Task requirements -
A. Decide whether each statement below agrees with the blog post, answering yes or no and quoting the exact words of the blog post that settle it: (i) nine people attended the birthday party at the cousin's summer cottage; (ii) the writer picked up the Paxlovid prescription on Wednesday afternoon; (iii) the writer's temperature reading on Friday was 103.
B. Retype the blog post word for word, from "Naturally, that's when" to "in my sleep.".

Given text -
Start of Block

One of these years, maybe we'll learn. . .

*Speaking of Buttigieg, he's changed his residency to Michigan. I am going to be vaguely hopeful that one of these days he'll run for either Governor or Senator. He's smart, he's personable, and he manages to tell unpleasant truths in a way that doesn't piss most people off. Senator Stabenow is 72 now and has been in the Senate for over 20 years; she needs to concede that she's earned a rocking chair and retire gracefully. 

Sunday, August 7, 2022

It was finally our turn

For the past couple of years we've been able to say No when asked about COVID: no personal infections, no contact with anyone who has tested positive for COVID. There was always several degrees of separation between us and people we sort of knew who did get sick: you know, friends of friends of friends, people we used to see occasionally but haven't moved in the same circles with in years. That changed this week. 

Am I allowed to complain that it's been remarkably anti-climactic? Nine days ago we went to a small, belated birthday party at a cousin's summer cottage. There were only 9 people there, the S.O. and myself included. As of today, so far as I know, SARS-COV-2 has zapped maybe six of us, five for sure. Every person there has taken COVID seriously: vaccinations, boosters, masking, avoiding large public gatherings, the usual life in the plague years behavior. The virus slithered into our small circle anyway. The S.O.'s cousin messaged him Tuesday to say that four of the people at the cottage had positive rapid test results. The S.O. told me that he'd felt all day like he was coming down with a head cold so he dug out the box of rapid tests a generous government sent us several months ago. His test result? Positive. So I swabbed my nostrils, too. Good news, at least that day, for me: Negative.  

The S.O. turned into a snot mass production facility -- he went through an amazing amount of Kleenex in one evening -- and called his PCP at the V.A. clinic Wednesday morning. She emailed a prescription for Paxlovid to the closest pharmacy; I picked it up Wednesday afternoon. He took the first set of pills and, maybe it was a placebo effect, but snot production slowed rather quickly. He's basically back to normal now -- or as normal as he ever gets. I felt fine but kept testing, kept coming up negative. Then we ran out of rapid tests. 

Naturally, that's when I got sick. Felt fine most of the day then got hit in late afternoon with a massive wave of fatigue coupled with a vaguely feverish feeling and a whole lot of body aches. Crawled upstairs, napped, stumbled downstairs, checked my temperature (101), and mumbled a lot about bad timing: getting sick on a Friday afternoon is not ideal, especially when we'd used all the rapid test kits in the house. I decided that, well, I'll suck it up and if I'm sicker in the morning we'll drag my aching body to urgent care. I must not have been taking it all too seriously because I didn't bother telling the S.O. to call an ambulance if he noticed me turning blue in my sleep.

Except in the morning I wasn't sicker. Felt a little stuffed up and a little more tired than usual, but no fever, no aching. And that was it. It's like I just experienced the world's shortest case of the flu. Okay, I know there's no way to know if it was/is actually COVID (I am not curious enough to do the 45 mile drive to Walgreen to pick up test kits). If it was, the brevity of the feeling like shit must be a good sign the vaccinations worked. If it wasn't, maybe it was a new personal record in getting over a summer cold.

I am vaguely disappointed things didn't turn more dramatic, although I'm not sure why. The appropriate feeling should be relief. Life is strange.

End of Block

Information supplied -
Start of Block

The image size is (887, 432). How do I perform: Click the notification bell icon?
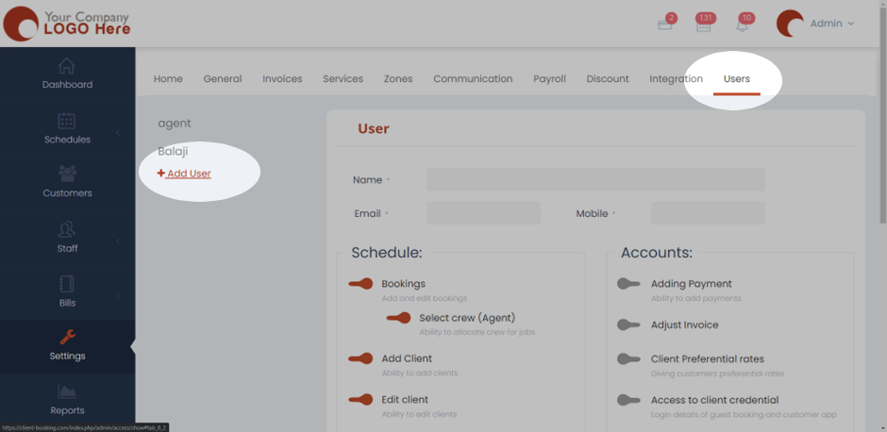click(742, 25)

End of Block

Answers given -
A.
(i) Yes: "There were only 9 people there, the S.O. and myself included."
(ii) Yes: "I picked it up Wednesday afternoon."
(iii) No: "checked my temperature (101)"

B.
Naturally, that's when I got sick. Felt fine most of the day then got hit in late afternoon with a massive wave of fatigue coupled with a vaguely feverish feeling and a whole lot of body aches. Crawled upstairs, napped, stumbled downstairs, checked my temperature (101), and mumbled a lot about bad timing: getting sick on a Friday afternoon is not ideal, especially when we'd used all the rapid test kits in the house. I decided that, well, I'll suck it up and if I'm sicker in the morning we'll drag my aching body to urgent care. I must not have been taking it all too seriously because I didn't bother telling the S.O. to call an ambulance if he noticed me turning blue in my sleep.